In a paper presented at the 8th International Conference on Applied Energy, researchers used PolyJet 3D printing to make more environmentally friendly stacks for refrigerators.
And Australia’s Conflux Technology has also been set up especially to make core 3D printed heat exchangers. Last year the company even received a substantial investment from AM Ventures, the capital investment company founded by EOS group founder Dr. Hand Langer.
Prizewinning designs
At UC, Huber and Fee recently won an award worth $14,310 ($20,000 NZD) to fund further development of their 3D printed heat exchanger project.

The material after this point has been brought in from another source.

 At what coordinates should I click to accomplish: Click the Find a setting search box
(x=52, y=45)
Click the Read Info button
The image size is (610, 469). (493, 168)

According Professor Fee, Head of UC’s School of Product Design, “This will facilitate the development of some promising technology that is expected to improve the efficiency of devices meant for heating or cooling.”
Devices made by the team are porous. Pores within part geometry have been investigated in three different arrangements to determine appropriate design for the applications.

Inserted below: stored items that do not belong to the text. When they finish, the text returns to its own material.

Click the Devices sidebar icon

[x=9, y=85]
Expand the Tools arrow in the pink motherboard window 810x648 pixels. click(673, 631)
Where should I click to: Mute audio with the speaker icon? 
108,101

Further, “impossible” exchanger shapes have been tried by the team. One such design incorporates gyroids into the body of the part.
Impossible made possible
It is hoped that the UC developed exchangers will be used to make “smaller and lighter devices for electronics,” give “racing cars a competitive advantage” and even produce “more attractive heat pumps in homes.”
Professor Fee adds “The growth of 3D printing for new applications is exponential and it is stimulating a huge set of opportunities for new designs that were not previously possible. ”
“Our 3D-printed porous heat exchangers are an example of something that cannot be made by conventional technologies but is now possible, expanding our thinking and potentially growing innovation in New Zealand.”
Examples of Huber and Fee’s research can be found online in Elsevier’s Current Opinion in Chemical Engineering, and the journal of Chemical Engineering Science.
Nominate the best applications in the second annual 3D Printing Industry Awards here.
Subscribe to the 3D Printing Industry newsletter, follow us on Twitter, and like us on Facebook here.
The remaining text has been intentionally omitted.